Media Netizen — Ketegangan mewarnai perjalanan armada Global Sumud Flotilla yang mengangkut aktivis dan politisi menuju Gaza. Setelah ditahan oleh Israel, warga negara Brasil dan Meksiko yang tergabung dalam armada bantuan tersebut kini telah dipulangkan ke negara masing-masing.
Global Sumud Flotilla berlayar bulan lalu dengan tujuan memberikan bantuan kemanusiaan ke Gaza. Namun, armada ini menghadapi blokade ketat dan intervensi militer dari Israel yang menyebabkan ratusan orang ditahan.

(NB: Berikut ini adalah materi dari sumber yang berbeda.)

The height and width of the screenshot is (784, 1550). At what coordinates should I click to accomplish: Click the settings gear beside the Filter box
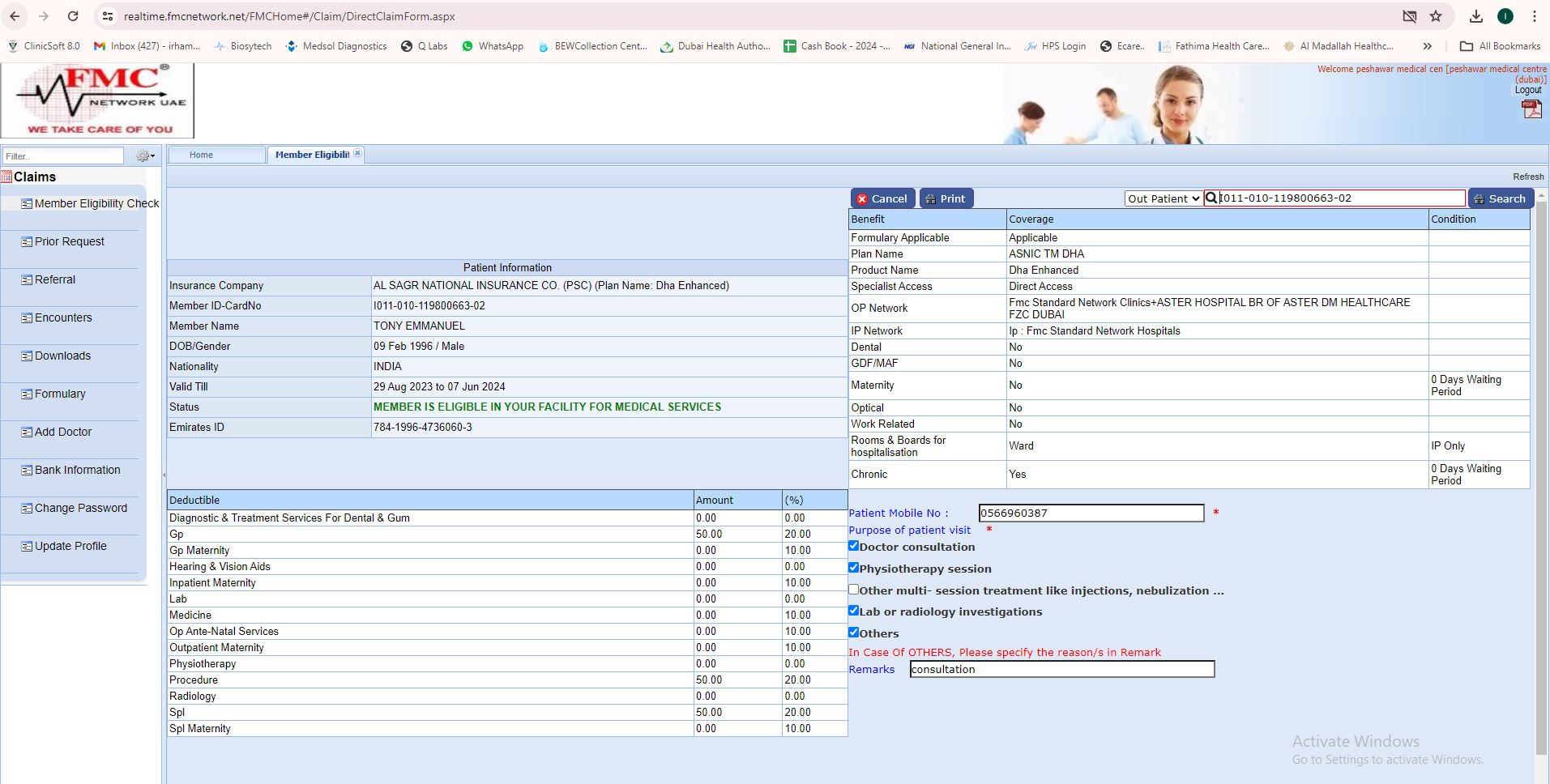(145, 156)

Brasil dan Meksiko Pastikan Warganya Bebas dan Kembali
Menurut laporan AFP pada Rabu (8/10/2025), sebanyak 13 warga Brasil, termasuk anggota parlemen Luizianne Lins dari Partai Buruh, telah dibawa ke perbatasan Yordania dan kemudian dibebaskan. Hal ini dikonfirmasi oleh Kementerian Luar Negeri Brasil dalam pernyataan resminya.
Sementara itu, Kementerian Luar Negeri Meksiko menyatakan enam warga negaranya yang ikut armada tersebut juga telah dipulangkan. Mereka disambut oleh Duta Besar Meksiko di Yordania sebelum melanjutkan perjalanan kembali ke Meksiko.
Tuduhan Pelanggaran dan Respons Israel
Presiden Brasil Luiz Inácio Lula da Silva mengecam tindakan Israel yang mencegat armada di perairan internasional sebagai pelanggaran hukum internasional. Ia, bersama mitranya dari Meksiko, Claudia Sheinbaum, menuntut pengembalian aman warganya.
Luizianne Lins menulis di Instagram bahwa setelah menjalani penahanan selama enam hari, warga Brasil akhirnya dibebaskan dari tahanan yang dia sebut ilegal.
Sementara itu, seorang anggota dewan Italia yang juga ikut dalam armada tersebut mengungkapkan perlakuan buruk selama penahanan, menyebut aktivis diperlakukan “seperti binatang”. Israel membantah semua tuduhan tersebut dan menegaskan bahwa hak-hak hukum para tahanan dihormati sepenuhnya.
Situasi di Gaza dan Armada Global Sumud Flotilla
Armada Global Sumud Flotilla yang terdiri dari sekitar 45 perahu kecil, membawa lebih dari 470 orang. Mereka berlayar menuju Gaza untuk menunjukkan solidaritas dan memberikan bantuan kemanusiaan di tengah blokade yang semakin ketat dan serangan militer yang terus berlangsung, yang menurut PBB menyebabkan kelaparan di wilayah tersebut.